Father John Misty on Taylor Swift: 'She fully impregnated my dilated soul'

Fatherjohnswifty
Fatherjohnswifty

A while back, Father John Misty AKA Josh Tillman took acid at a Taylor Swift show, because he is edgy and edgy people take drugs as a subversive act and then tell people how wacky their experience was.

It inspired Lana del Rey's "Freak" video he co-starred in — a psychedelic journey in California featuring a shot of Lana putting a tab of acid on Tillman's tongue. Now he's detailed the experience to Rolling Stone

SEE ALSO: Father John Misty covers known deity Rihanna's 'Kiss it Better'

Tillman told the magazine that he ended up at one of her Australian tour dates after meeting some of her crew at a bar when he was also on the road. They invited him to come out, and he, naturally, instructed his tour manager to procure psychedelics thinking, "This is written in the stars. I'm supposed to go take acid at this Taylor Swift concert.”

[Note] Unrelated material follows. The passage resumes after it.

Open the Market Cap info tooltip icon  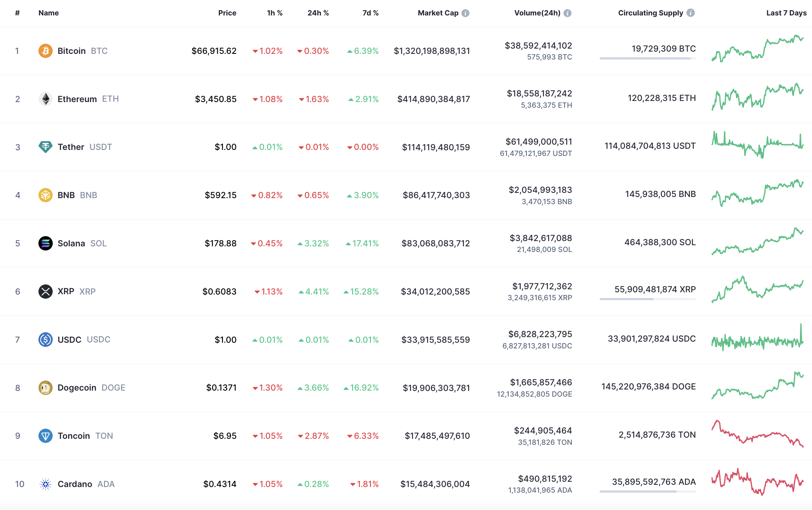[x=466, y=13]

He ended up having a pretty good time, much like the thousands of people who attended the 1989 World Tour un-ironically in varying states of sobriety.

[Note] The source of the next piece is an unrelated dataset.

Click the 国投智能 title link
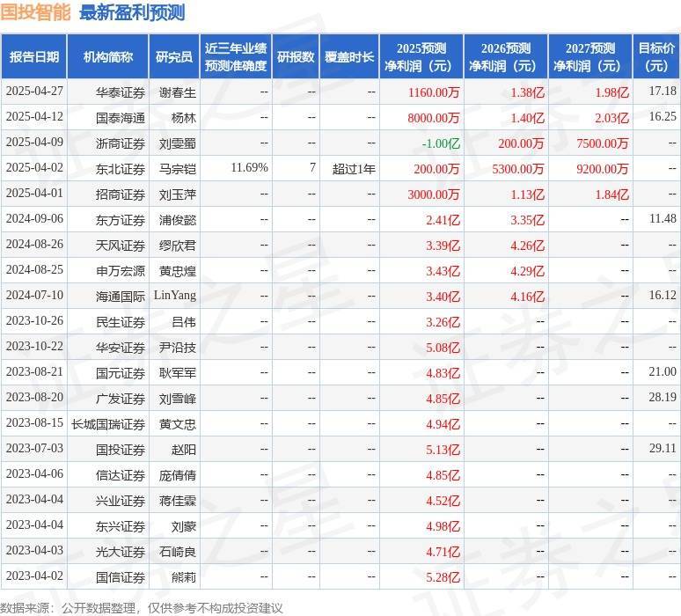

"I experience the show like an 8-year-old girl — as much as that's possible for a 35-year-old man," Tillman continued. "It was holy. It was psychedelic. She fully impregnated my dilated soul with her ideology. I remember laughing uncontrollably. I remember going outside for a smoke and thinking, 'I need to get back in there.'"

But Tillman's still pretty weirded out by what he considers to be her cult-leader status. And he knows what's good for young women, because he's a 35-year-old man.

"This insistence on telling girls, 'I'm normal, don't let anyone tell you what you should be.' If you wanted to curate an evening with the Grand Leader, this is what you would do," Tillman said. "It's a very, very false normal. And that's dangerous."

Tillman had a bit of a history with Swift before all this after covering Ryan Adams' 1989 covers in the style of Lou Reed. He claims that the project, which took about an hour, was meant to parody Adams and not Swift. 

"I was taking this dude to task for what I saw as a grotesque stunt and matching it with another grotesque stunt," Tillman told Rolling Stone. "It ironically became the biggest publicity I've ever received, and that grossed me out. I had to take them down. Which then, of course, made it even bigger. It was such a comedy of errors."

Meanwhile, Taylor Swift probably thinks of certain Kanye West lyrics when and if she thinks about Tillman: "I made that bitch famous."